Personal information
- Full name: Sonu Khadka
- Born: 14 September 1994 (age 31) Nepal
- Batting: Right handed
- Bowling: Left arm fast medium
- Role: Bowler

International information
- National side: Nepal;
- T20I debut (cap 13): 14 January 2019 v UAE
- Last T20I: 7 December 2019 v Maldives

Career statistics
| Competition | WT20I |
| Matches | 9 |
| Runs scored | 12 |
| Batting average | 12.00 |
| 100s/50s | 0/0 |
| Top score | 12 |
| Balls bowled | 78 |
| Wickets | 3 |
| Bowling average | 22.66 |
| 5 wickets in innings | 0 |
| 10 wickets in match | 0 |
| Best bowling | 2/6 |
| Catches/stumpings | 1/– |

Medal record
Representing Nepal
Women's Cricket
South Asian Games
| Bronze medal – third place | 2019 Kathmandu/Pokhara | Team |
- Source: Cricinfo, 20 September 2021

= Sonu Khadka =

Nepali cricketer (born 1994)

Sonu Khadka (सोनु खड्का, born 14 September 1994) is a Nepalese cricketer who plays for the Nepal women's national cricket team.

== Playing career ==
On 14 January 2019, She made her Twenty20 International debut against UAE women's in the Thailand Women's T20 Smash.

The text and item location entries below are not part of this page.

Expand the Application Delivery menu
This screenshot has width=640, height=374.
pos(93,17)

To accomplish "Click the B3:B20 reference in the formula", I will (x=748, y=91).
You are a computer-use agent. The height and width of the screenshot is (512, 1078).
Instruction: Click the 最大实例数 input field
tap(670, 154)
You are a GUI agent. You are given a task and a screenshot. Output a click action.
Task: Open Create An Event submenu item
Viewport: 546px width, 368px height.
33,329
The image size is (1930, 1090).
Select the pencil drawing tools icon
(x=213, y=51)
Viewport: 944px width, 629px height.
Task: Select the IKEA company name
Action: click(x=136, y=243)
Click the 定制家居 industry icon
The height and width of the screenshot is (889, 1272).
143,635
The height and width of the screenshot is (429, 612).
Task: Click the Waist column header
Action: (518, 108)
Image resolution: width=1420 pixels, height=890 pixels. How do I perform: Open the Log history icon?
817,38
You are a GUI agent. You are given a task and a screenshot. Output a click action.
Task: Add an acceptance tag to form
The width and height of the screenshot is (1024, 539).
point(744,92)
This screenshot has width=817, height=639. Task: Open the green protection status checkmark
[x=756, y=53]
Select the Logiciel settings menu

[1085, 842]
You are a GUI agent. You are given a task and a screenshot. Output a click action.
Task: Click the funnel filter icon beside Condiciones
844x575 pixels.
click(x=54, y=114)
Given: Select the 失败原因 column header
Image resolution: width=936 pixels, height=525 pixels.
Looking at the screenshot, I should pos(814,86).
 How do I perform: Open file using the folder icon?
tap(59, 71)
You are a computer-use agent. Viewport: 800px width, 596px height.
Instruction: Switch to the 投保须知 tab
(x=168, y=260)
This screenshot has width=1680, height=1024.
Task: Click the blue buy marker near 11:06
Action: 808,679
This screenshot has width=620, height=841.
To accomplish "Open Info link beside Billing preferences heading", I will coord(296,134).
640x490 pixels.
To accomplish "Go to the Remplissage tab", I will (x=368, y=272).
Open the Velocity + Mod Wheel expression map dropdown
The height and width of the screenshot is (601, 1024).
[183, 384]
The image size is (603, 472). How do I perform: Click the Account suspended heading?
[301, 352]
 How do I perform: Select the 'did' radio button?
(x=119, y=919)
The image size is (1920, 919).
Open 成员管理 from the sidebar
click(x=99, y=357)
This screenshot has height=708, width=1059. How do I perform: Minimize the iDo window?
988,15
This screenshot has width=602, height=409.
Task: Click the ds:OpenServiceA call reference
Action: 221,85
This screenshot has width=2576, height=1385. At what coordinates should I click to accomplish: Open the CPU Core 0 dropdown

She represented Nepal in the 2019 ICC Women's Qualifier Asia in Bangkok, Thailand. This tournament was the part of Asia region qualifier for the 2019 ICC Women's World Twenty20 Qualifier as well as the 2020 Women's Cricket World Cup Qualifier tournaments, with the top team progressing to both of them.